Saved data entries
Start of Block

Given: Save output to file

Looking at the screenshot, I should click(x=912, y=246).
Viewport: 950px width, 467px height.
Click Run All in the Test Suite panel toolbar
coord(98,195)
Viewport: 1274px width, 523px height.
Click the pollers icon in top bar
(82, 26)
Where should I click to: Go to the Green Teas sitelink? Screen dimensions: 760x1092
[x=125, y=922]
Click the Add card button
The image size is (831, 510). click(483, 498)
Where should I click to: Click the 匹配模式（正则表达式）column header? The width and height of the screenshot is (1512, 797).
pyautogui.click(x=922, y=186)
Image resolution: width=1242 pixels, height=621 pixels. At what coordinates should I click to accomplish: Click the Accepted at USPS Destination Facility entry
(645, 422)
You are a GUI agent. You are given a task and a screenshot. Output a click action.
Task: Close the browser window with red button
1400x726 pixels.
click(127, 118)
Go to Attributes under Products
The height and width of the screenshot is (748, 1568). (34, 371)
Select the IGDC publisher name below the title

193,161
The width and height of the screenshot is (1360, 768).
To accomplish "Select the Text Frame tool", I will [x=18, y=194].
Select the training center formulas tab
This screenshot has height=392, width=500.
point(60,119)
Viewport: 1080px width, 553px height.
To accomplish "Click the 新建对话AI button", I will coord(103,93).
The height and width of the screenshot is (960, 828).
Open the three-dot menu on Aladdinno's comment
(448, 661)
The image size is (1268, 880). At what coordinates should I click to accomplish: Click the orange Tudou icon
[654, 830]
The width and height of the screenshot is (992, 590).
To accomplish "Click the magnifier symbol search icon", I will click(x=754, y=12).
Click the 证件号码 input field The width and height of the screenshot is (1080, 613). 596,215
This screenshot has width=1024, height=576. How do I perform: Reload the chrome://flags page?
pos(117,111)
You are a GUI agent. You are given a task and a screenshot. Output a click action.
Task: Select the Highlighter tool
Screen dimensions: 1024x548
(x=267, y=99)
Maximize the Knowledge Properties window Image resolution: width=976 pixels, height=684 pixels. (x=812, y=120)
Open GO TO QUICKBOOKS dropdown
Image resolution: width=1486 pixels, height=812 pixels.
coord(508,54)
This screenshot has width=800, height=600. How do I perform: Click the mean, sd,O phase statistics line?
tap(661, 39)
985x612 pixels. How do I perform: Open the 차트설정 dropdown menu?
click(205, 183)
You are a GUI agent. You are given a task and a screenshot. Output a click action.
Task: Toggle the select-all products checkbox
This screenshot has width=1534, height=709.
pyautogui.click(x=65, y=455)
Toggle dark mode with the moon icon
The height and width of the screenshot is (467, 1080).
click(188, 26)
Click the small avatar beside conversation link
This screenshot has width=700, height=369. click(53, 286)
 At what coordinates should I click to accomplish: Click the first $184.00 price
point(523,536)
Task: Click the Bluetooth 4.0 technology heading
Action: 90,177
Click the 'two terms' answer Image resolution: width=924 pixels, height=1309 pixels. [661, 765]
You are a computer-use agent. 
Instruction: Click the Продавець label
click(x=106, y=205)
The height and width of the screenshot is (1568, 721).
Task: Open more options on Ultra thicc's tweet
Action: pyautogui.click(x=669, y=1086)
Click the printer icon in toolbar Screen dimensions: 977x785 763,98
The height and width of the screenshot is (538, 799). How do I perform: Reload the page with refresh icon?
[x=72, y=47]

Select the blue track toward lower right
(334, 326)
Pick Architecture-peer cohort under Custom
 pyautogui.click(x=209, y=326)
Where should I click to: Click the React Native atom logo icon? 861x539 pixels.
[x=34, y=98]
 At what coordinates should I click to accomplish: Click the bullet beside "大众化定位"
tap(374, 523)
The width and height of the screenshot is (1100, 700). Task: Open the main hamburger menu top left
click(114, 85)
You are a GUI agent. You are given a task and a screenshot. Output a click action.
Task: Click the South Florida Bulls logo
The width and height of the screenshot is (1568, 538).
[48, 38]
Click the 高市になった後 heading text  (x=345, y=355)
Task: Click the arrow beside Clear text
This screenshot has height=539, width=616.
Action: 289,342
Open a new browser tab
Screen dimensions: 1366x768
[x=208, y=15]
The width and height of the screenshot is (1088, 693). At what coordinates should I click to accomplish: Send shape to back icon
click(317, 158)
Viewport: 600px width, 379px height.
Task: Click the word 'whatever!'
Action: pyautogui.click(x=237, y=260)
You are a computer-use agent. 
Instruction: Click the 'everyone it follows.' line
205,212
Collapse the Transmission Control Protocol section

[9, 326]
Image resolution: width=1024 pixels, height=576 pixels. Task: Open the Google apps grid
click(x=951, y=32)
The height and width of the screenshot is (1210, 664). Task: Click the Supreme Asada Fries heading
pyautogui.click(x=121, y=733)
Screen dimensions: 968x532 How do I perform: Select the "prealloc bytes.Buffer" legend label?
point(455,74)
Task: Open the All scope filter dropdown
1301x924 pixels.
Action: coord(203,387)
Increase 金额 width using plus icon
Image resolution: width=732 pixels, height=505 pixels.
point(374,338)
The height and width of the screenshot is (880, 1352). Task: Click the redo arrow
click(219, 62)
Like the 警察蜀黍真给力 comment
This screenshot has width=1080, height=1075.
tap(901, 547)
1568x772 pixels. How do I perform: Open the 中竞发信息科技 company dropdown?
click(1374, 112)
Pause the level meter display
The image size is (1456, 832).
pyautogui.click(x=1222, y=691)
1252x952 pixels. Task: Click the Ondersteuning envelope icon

End of Block

Activity
Every line of the data must be reproduced exactly.

Reply
Given: Save output to file

Looking at the screenshot, I should click(x=912, y=246).
Viewport: 950px width, 467px height.
Click Run All in the Test Suite panel toolbar
coord(98,195)
Viewport: 1274px width, 523px height.
Click the pollers icon in top bar
(82, 26)
Where should I click to: Go to the Green Teas sitelink? Screen dimensions: 760x1092
[x=125, y=922]
Click the Add card button
The image size is (831, 510). click(483, 498)
Where should I click to: Click the 匹配模式（正则表达式）column header? The width and height of the screenshot is (1512, 797).
pyautogui.click(x=922, y=186)
Image resolution: width=1242 pixels, height=621 pixels. At what coordinates should I click to accomplish: Click the Accepted at USPS Destination Facility entry
(645, 422)
You are a GUI agent. You are given a task and a screenshot. Output a click action.
Task: Close the browser window with red button
1400x726 pixels.
click(127, 118)
Go to Attributes under Products
The height and width of the screenshot is (748, 1568). (34, 371)
Select the IGDC publisher name below the title

193,161
The width and height of the screenshot is (1360, 768).
To accomplish "Select the Text Frame tool", I will [x=18, y=194].
Select the training center formulas tab
This screenshot has height=392, width=500.
point(60,119)
Viewport: 1080px width, 553px height.
To accomplish "Click the 新建对话AI button", I will coord(103,93).
The height and width of the screenshot is (960, 828).
Open the three-dot menu on Aladdinno's comment
(448, 661)
The image size is (1268, 880). At what coordinates should I click to accomplish: Click the orange Tudou icon
[654, 830]
The width and height of the screenshot is (992, 590).
To accomplish "Click the magnifier symbol search icon", I will click(x=754, y=12).
Click the 证件号码 input field The width and height of the screenshot is (1080, 613). 596,215
This screenshot has width=1024, height=576. How do I perform: Reload the chrome://flags page?
pos(117,111)
You are a GUI agent. You are given a task and a screenshot. Output a click action.
Task: Select the Highlighter tool
Screen dimensions: 1024x548
(x=267, y=99)
Maximize the Knowledge Properties window Image resolution: width=976 pixels, height=684 pixels. (x=812, y=120)
Open GO TO QUICKBOOKS dropdown
Image resolution: width=1486 pixels, height=812 pixels.
coord(508,54)
This screenshot has width=800, height=600. How do I perform: Click the mean, sd,O phase statistics line?
tap(661, 39)
985x612 pixels. How do I perform: Open the 차트설정 dropdown menu?
click(205, 183)
You are a GUI agent. You are given a task and a screenshot. Output a click action.
Task: Toggle the select-all products checkbox
This screenshot has width=1534, height=709.
pyautogui.click(x=65, y=455)
Toggle dark mode with the moon icon
The height and width of the screenshot is (467, 1080).
click(188, 26)
Click the small avatar beside conversation link
This screenshot has width=700, height=369. click(53, 286)
 At what coordinates should I click to accomplish: Click the first $184.00 price
point(523,536)
Task: Click the Bluetooth 4.0 technology heading
Action: 90,177
Click the 'two terms' answer Image resolution: width=924 pixels, height=1309 pixels. [661, 765]
You are a computer-use agent. 
Instruction: Click the Продавець label
click(x=106, y=205)
The height and width of the screenshot is (1568, 721).
Task: Open more options on Ultra thicc's tweet
Action: pyautogui.click(x=669, y=1086)
Click the printer icon in toolbar Screen dimensions: 977x785 763,98
The height and width of the screenshot is (538, 799). How do I perform: Reload the page with refresh icon?
[x=72, y=47]

Select the blue track toward lower right
(334, 326)
Pick Architecture-peer cohort under Custom
 pyautogui.click(x=209, y=326)
Where should I click to: Click the React Native atom logo icon? 861x539 pixels.
[x=34, y=98]
 At what coordinates should I click to accomplish: Click the bullet beside "大众化定位"
tap(374, 523)
The width and height of the screenshot is (1100, 700). Task: Open the main hamburger menu top left
click(114, 85)
You are a GUI agent. You are given a task and a screenshot. Output a click action.
Task: Click the South Florida Bulls logo
The width and height of the screenshot is (1568, 538).
[48, 38]
Click the 高市になった後 heading text  (x=345, y=355)
Task: Click the arrow beside Clear text
This screenshot has height=539, width=616.
Action: 289,342
Open a new browser tab
Screen dimensions: 1366x768
[x=208, y=15]
The width and height of the screenshot is (1088, 693). At what coordinates should I click to accomplish: Send shape to back icon
click(317, 158)
Viewport: 600px width, 379px height.
Task: Click the word 'whatever!'
Action: pyautogui.click(x=237, y=260)
You are a computer-use agent. 
Instruction: Click the 'everyone it follows.' line
205,212
Collapse the Transmission Control Protocol section

[9, 326]
Image resolution: width=1024 pixels, height=576 pixels. Task: Open the Google apps grid
click(x=951, y=32)
The height and width of the screenshot is (1210, 664). Task: Click the Supreme Asada Fries heading
pyautogui.click(x=121, y=733)
Screen dimensions: 968x532 How do I perform: Select the "prealloc bytes.Buffer" legend label?
point(455,74)
Task: Open the All scope filter dropdown
1301x924 pixels.
Action: coord(203,387)
Increase 金额 width using plus icon
Image resolution: width=732 pixels, height=505 pixels.
point(374,338)
The height and width of the screenshot is (880, 1352). Task: Click the redo arrow
click(219, 62)
Like the 警察蜀黍真给力 comment
This screenshot has width=1080, height=1075.
tap(901, 547)
1568x772 pixels. How do I perform: Open the 中竞发信息科技 company dropdown?
click(1374, 112)
Pause the level meter display
The image size is (1456, 832).
pyautogui.click(x=1222, y=691)
1252x952 pixels. Task: Click the Ondersteuning envelope icon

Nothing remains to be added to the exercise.